Above: Benjamin Franklin’s to-do list, and what it would look like, in Evernote.
For as long as humans have been able to write, they’ve have been scribbling lists and to-dos in an effort to remember important information.
Lists showcase our ability to break down tasks into smaller elements. Lists are also the foundation for how we classify and define things, and they guide our ability to tackle projects and daily tasks.
Throughout the course of history, there have been many important figures who have leveraged the power of checklists to get through the day-to-day.
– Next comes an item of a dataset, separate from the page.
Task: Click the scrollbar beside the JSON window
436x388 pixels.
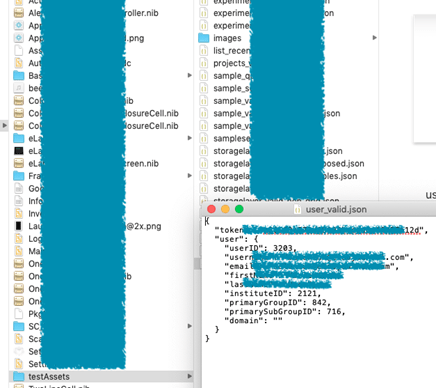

Thomas Edison crafted ‘things doing and to be done” as a way to schedule time for inventions like the cotton picker and electrical piano.
Benjamin Franklin, one of the most important figures in American politics and science, used checklists as a way to track his time and measure progress.
While Franklin never lived to see the arrival of cell phones and the Internet, the principles of his scientific studies and discoveries in physics and electricity have fueled a world as technologically-advanced and mobile as ours is today.
You don’t need to be an illustrious inventor or prolific politician to help wrangle your busy schedule. But, it made us wonder what Franklin’s to-do list would look like if he was an Evernote user. Interestingly, the elements of his daily routine fit seamlessly into the foundations of Evernote’s checklists, with the exception of the ability to ping Mr. Franklin on his mobile device with a Reminder about what needs to be done.
The simplicity and utility of lists remain an important measure of how you can use to-dos for pretty much all life’s chores: shopping lists, travel planning, project tracking, gift giving and virtually anything you can dream of.